C. YARGITAY’IN GÜLEN HAREKETİNİ SİLAHLI ÖRGÜT KABUL ETTİĞİ KARARI DOĞRU MUDUR?
Yargıtay 16. Ceza Dairesi ve CGK kararında Gülen Hareketi TCK’nın 314. maddesi kapsamında silahlı örgüt olarak kabul edilirken;
a. Bu yapının sahip olduğu kabul edilen ve yapıya “silahlı” vasfını veren “elverişli silahın” sadece emniyet ve TSK birimlerindeki mensuplarının sahip olduğu yasal silahlardan oluşması ve başkaca bir silah unsuruna yer verilmemesi,[5]
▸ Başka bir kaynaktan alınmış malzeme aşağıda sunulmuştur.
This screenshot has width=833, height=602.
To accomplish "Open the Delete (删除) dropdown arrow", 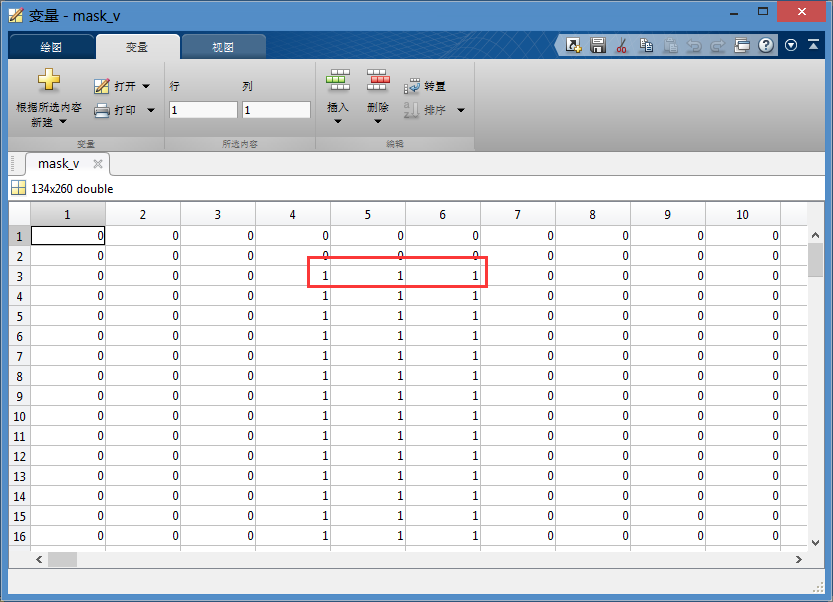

b. Nihai amaca bir ihtilal harekâtıyla (darbe ile) ulaşmayı planladığının kabul edilmesi,[6]
c. Bu ihtilalde resmi kurumlarda görevli personelin ve bu personele ait yasal silahların kullanılacağı yönünde anlaşmaya varıldığının kabul edilmesi[7] karşısında;
Darbe teşebbüsünde bulunanların da TCK’nın 316. maddesi kapsamında suç için anlaşma kapsamında değerlendirilmesi gerekirdi. Nitekim bu yapının 15/7/2016 tarihinin ne öncesinde ne de sonrasında başkaca silahlı bir eyleminin tespit edilememesi “süreklilik arz edecek” şekilde ve “belirsiz sayıda” TCK’nın 302 ila 309. maddelerdeki suçları işlemek gibi bir amacının bulunmadığını göstermektedir.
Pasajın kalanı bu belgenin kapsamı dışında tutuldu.